◆ PROBLEM STATEMENT ◆
The required result is a line count: how many lines in this data hold the word "agent". Give only that.

INPUT DATA Block Start

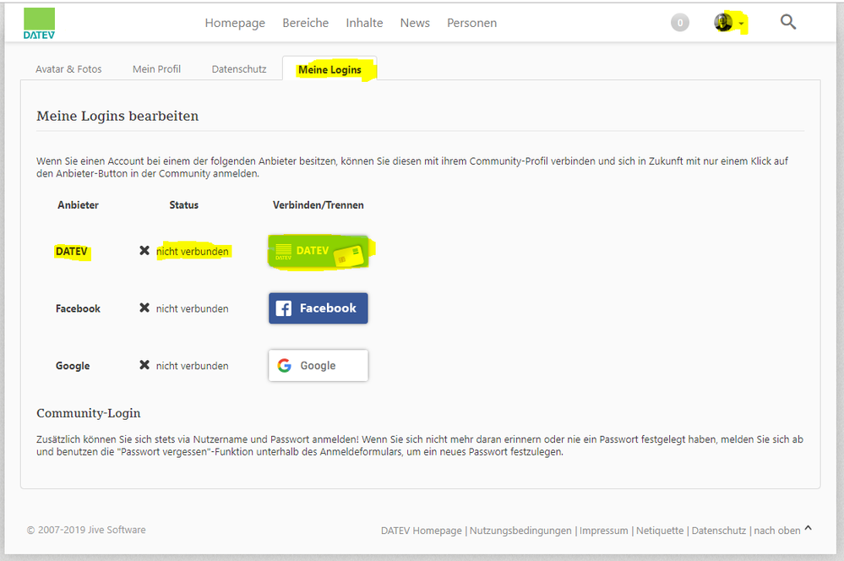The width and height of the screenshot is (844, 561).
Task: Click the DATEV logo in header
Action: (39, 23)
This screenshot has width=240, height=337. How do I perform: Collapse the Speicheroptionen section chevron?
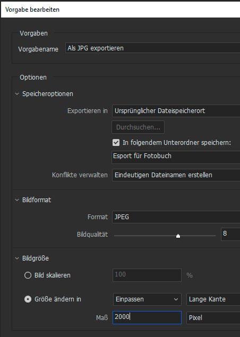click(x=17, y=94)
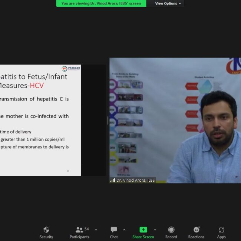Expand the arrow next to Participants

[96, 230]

INPUT DATA Block End
INPUT DATA Block Start

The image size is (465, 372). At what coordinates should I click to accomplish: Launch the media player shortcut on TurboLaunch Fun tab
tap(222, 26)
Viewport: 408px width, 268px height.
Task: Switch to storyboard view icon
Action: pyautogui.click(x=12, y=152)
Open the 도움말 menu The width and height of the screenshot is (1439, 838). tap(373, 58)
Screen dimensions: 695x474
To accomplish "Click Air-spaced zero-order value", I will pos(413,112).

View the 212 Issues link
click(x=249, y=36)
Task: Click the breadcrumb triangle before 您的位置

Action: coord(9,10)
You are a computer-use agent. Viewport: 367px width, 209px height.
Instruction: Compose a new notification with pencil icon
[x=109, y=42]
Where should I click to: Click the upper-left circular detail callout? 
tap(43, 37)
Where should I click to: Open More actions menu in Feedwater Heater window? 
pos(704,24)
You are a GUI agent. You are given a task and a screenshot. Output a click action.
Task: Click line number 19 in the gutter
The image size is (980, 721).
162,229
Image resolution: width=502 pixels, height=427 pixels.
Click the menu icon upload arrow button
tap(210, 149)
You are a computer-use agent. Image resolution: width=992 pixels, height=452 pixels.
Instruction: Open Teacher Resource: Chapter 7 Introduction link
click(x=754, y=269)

INPUT DATA Block End

◆ TASK RESULT ◆
3